If I say that X has probability p, what does that mean? What sort of thing is X, and what does the number p represent?
Philosophers have spilled a lot of ink on this question, with no clear answer emerging. Instead there are a handful of major schools of thought on the issue. Each school captures an important aspect of what we mean when we talk about probability, but none seems to provide a comprehensive account.
One possibility is the so-called classical interpretation. It is classical because it shows up in the earliest formal treatments of probability, for example in the work of Pascal. Laplace was probably the most famous adherent of this view. We imagine an exhaustive, finite list of all possible outcomes from a particular experimental set-up. In the absence of specific evidence to the contrary, we assign each of these elementary outcomes the same probability. The probability of an event is then defined as the number of “favorable outcomes” divided by the number of possible outcomes.
This interpretation is well-suited to simple examples drawn from gambling. The probability of rolling a perfect square with one roll of a fair die is 2/6 since there are six, equally likely, possible outcomes and only two of them are perfect squares. The probability of drawing a heart out of a well-shuffled deck of cards is 13/52, because each of the 52 cards is as likely as any other and 13 of them are hearts. This is the interpretation usually presented in elementary textbooks on probability.
Thus, in this view X is an event in a well defined sample space and p then records an objectively measured ratio.
For these simple examples the classical interpretation works very well. Sadly, it is far too limited to serve as a general account of probability. As it stands it is evidently inappropriate for infinite sample spaces, for example. It also raises the question of how we know equally probable events when we see them.
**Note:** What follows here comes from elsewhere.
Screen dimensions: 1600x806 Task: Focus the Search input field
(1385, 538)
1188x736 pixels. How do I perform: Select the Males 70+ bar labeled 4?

More complex situations are not so readily modelled in terms of finite lists of equally probable events.
An alternative is the frequentist interpretation. The basic insight here is that probabilities are things you measure from long series of trials of repeatable experiments. As with the classical interpretation, this is an objective view of probability. That is, probabilities exist out there, in the real world, and not just in the human mind.
The actual definition of probability in this interpretation will depend on the specific sort of frequentism you are discussing. In finite frequentism we assume that we have the results of a sequence of experimental trials in front of us. Then the probability of any particular outcome is the measured frequency of that outcome among all of the trials. A somewhat more complex version argues that probabilities should be seen as limiting frequencies obtained in an imagined infinite sequence of trials. Regardless, the law of large numbers is crucial here. Without trying to state it as a formal theorem, we can say that in essence it gives us reason to believe that measured frequencies will fluctuate less and less as the number of trials gets larger and larger.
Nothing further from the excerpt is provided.